What the task asks: The reply should match the listing below character for character, except that no image is carried over.
---
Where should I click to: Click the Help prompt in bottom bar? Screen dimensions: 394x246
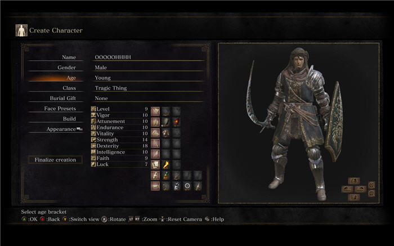tap(214, 220)
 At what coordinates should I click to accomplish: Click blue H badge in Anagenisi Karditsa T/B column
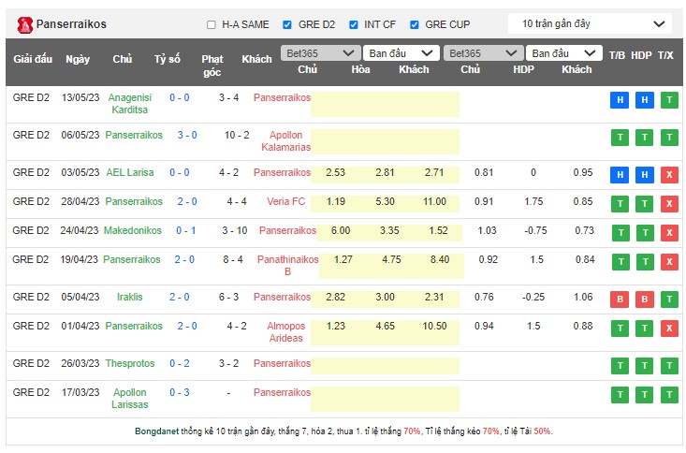click(x=619, y=101)

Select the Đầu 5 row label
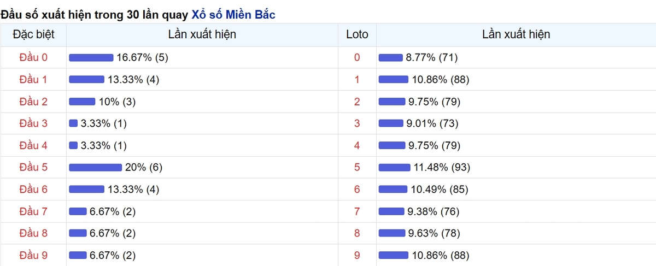pyautogui.click(x=33, y=167)
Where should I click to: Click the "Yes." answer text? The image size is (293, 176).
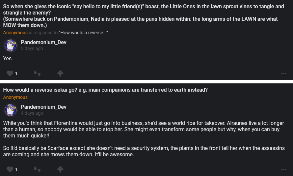click(x=8, y=58)
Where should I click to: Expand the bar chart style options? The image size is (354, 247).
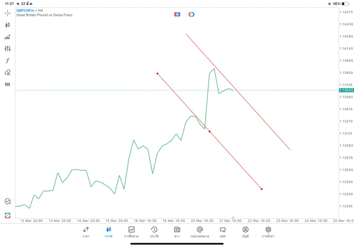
---
Exercise answer:
Where should I click to: Click the Help prompt in bottom bar? Screen dimensions: 394x246
tap(214, 220)
 At what coordinates should I click to accomplish: Click blue H badge in Anagenisi Karditsa T/B column
click(x=619, y=101)

Select the Đầu 5 row label
pyautogui.click(x=33, y=167)
Where should I click to: Click the "Yes." answer text? The image size is (293, 176).
click(x=8, y=58)
Where should I click to: Expand the bar chart style options? The image size is (354, 247).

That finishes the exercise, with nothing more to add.